◆ **WHAT YOU NEED TO DO**
Reproduce the entries word for word, everything from the very first one down to and including the line that contains "tap(851, 153)". Leave the pictures out of your reproduction.

━━━━━━━━━━━━━━━━

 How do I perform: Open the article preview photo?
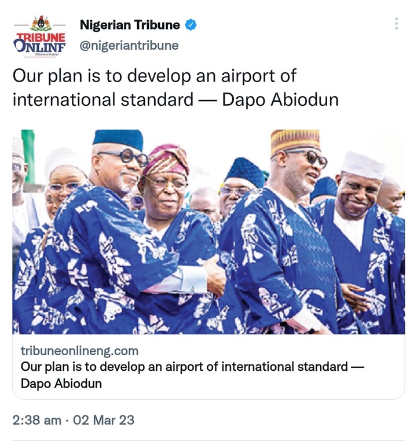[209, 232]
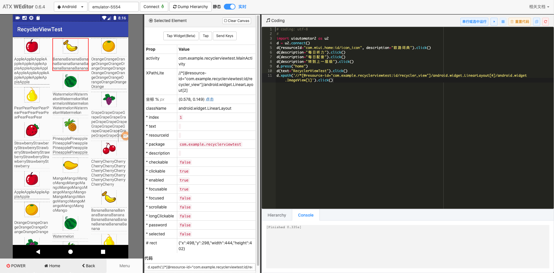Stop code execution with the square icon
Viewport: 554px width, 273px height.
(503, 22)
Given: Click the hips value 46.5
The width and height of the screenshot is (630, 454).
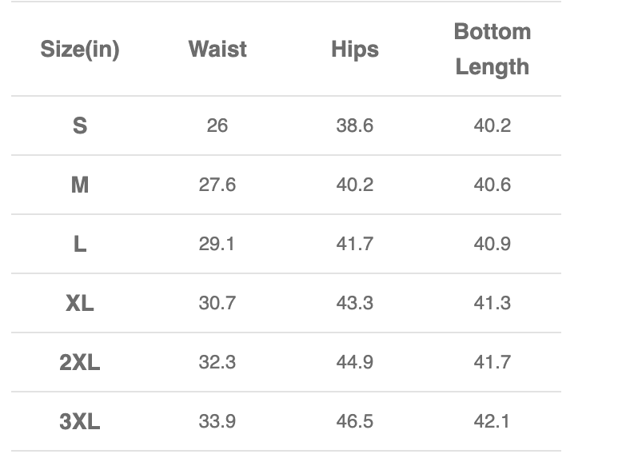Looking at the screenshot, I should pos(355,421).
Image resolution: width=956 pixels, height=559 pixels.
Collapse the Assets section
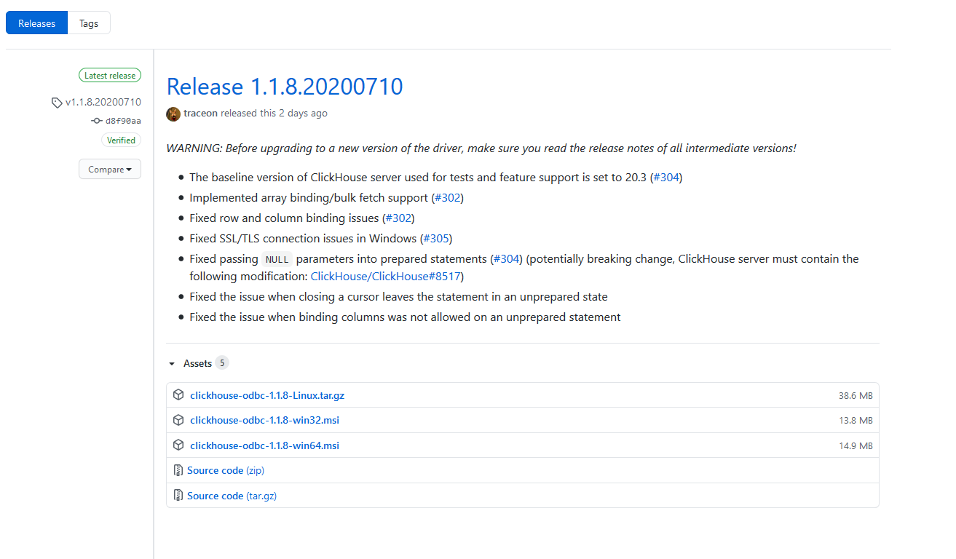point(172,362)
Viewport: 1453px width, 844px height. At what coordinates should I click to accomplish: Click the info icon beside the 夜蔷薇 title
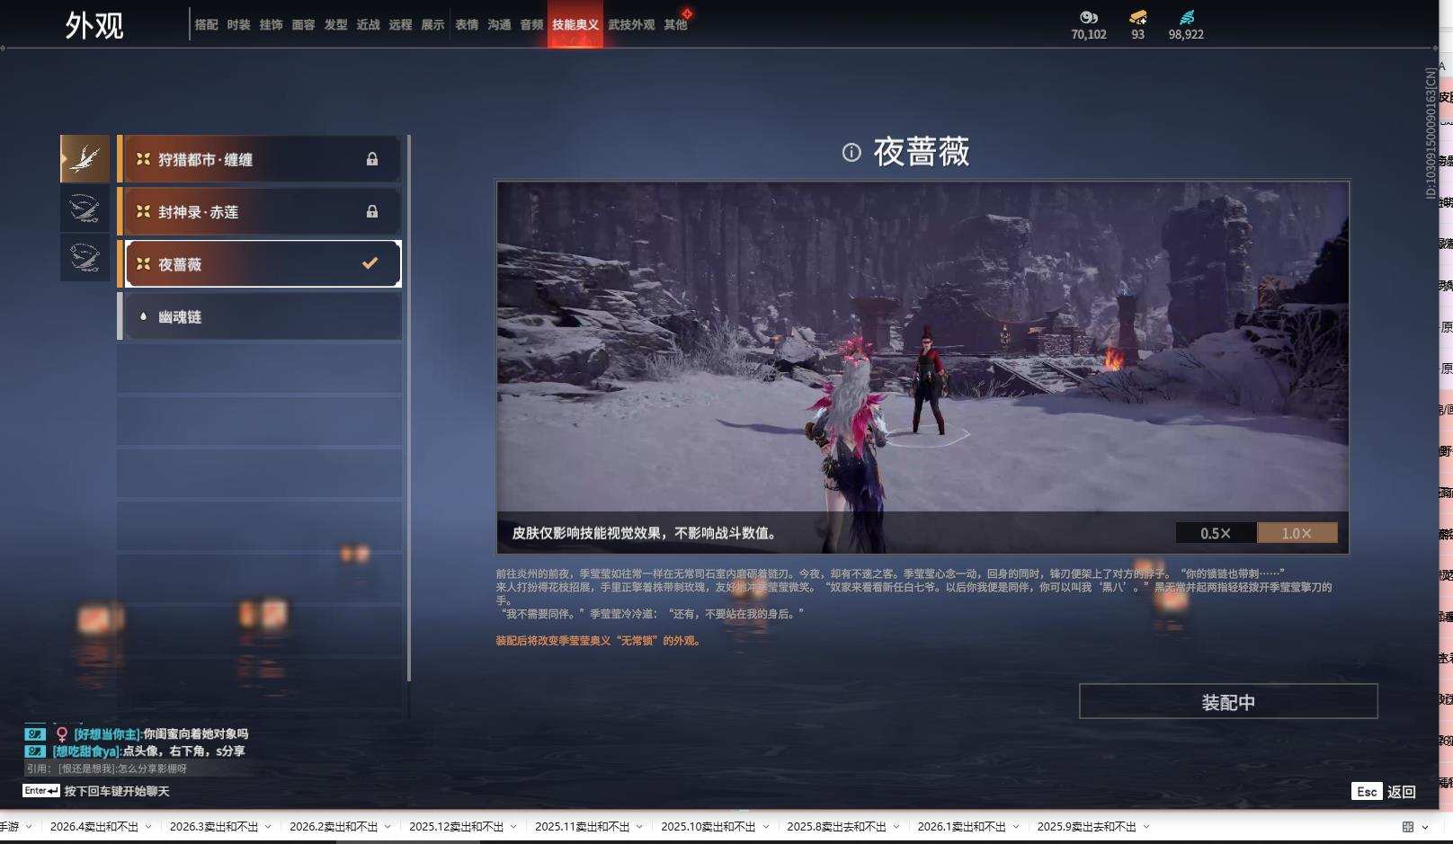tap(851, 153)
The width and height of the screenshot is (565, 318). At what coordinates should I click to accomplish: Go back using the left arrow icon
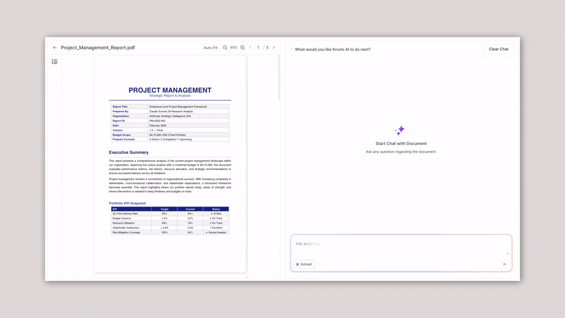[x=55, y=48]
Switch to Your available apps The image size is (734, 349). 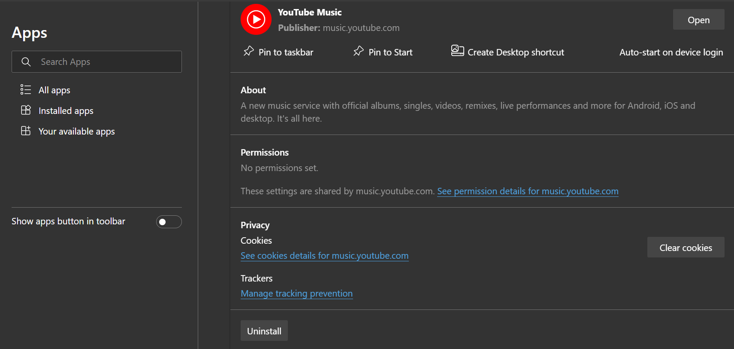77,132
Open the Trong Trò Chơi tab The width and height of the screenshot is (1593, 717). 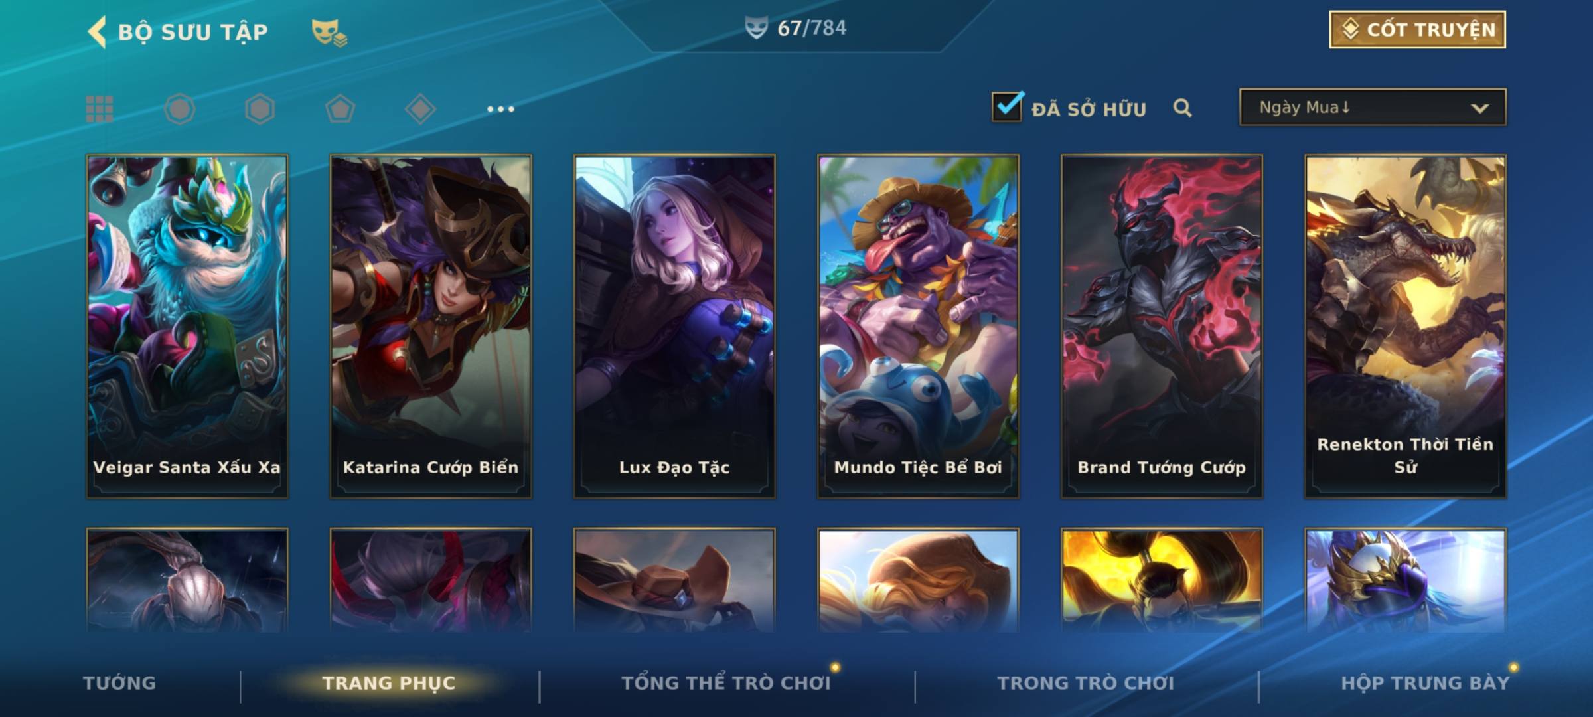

━━━━━━━━━━━━━━━━

◆ **ANSWER TO THIS PROBLEM**
 How do I perform: Open the article preview photo?
[209, 232]
Stop code execution with the square icon
Viewport: 554px width, 273px height.
(503, 22)
Given: Click the hips value 46.5
The width and height of the screenshot is (630, 454).
Looking at the screenshot, I should pos(355,421).
Image resolution: width=956 pixels, height=559 pixels.
Collapse the Assets section
point(172,362)
Viewport: 1453px width, 844px height. At what coordinates should I click to accomplish: Click the info icon beside the 夜蔷薇 title
tap(851, 153)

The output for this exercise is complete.